--- DATA SECTION Enclosed Below ---

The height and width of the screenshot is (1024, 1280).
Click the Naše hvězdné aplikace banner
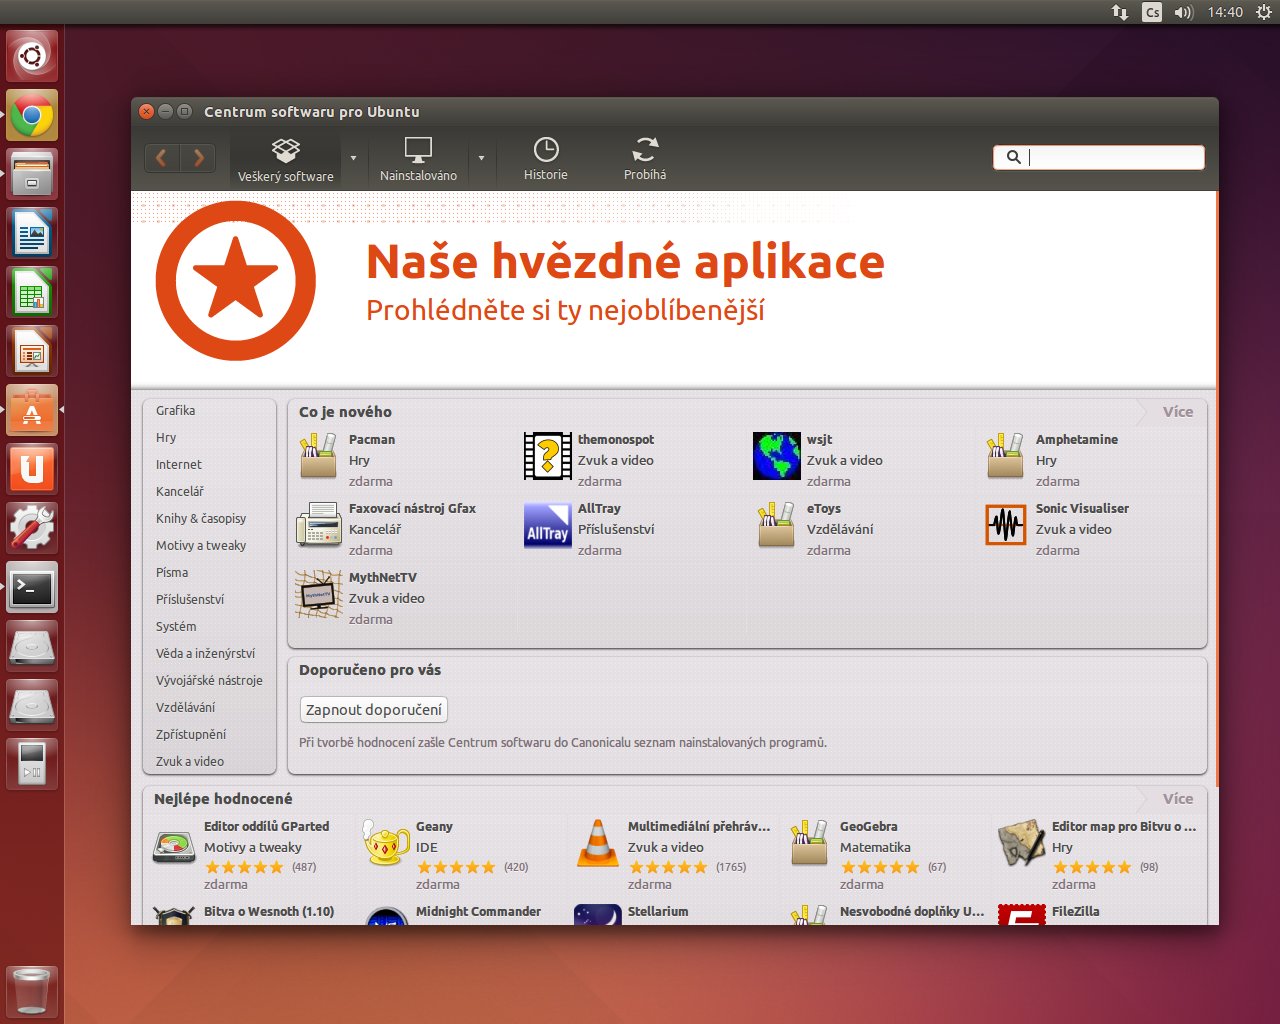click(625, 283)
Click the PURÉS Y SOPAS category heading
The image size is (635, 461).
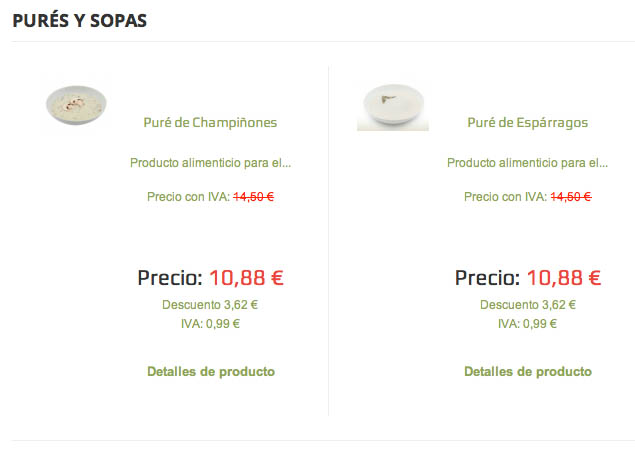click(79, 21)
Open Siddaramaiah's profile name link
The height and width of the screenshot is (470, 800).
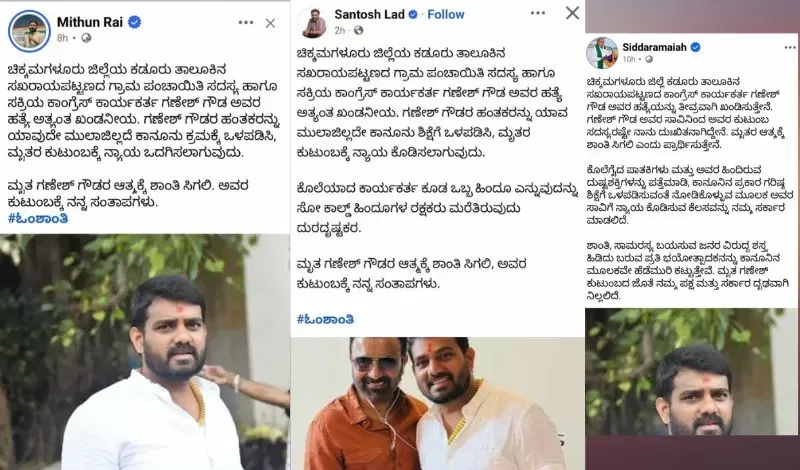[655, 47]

--- End of Enclosed DATA SECTION ---

### TASK:
What is the exact wording of the lines from the one bearing "The height and width of the screenshot is (470, 800)." through the final line of the records above? Write it out without the pictures.

### FINISHED EXERCISE:
The height and width of the screenshot is (470, 800).
[655, 47]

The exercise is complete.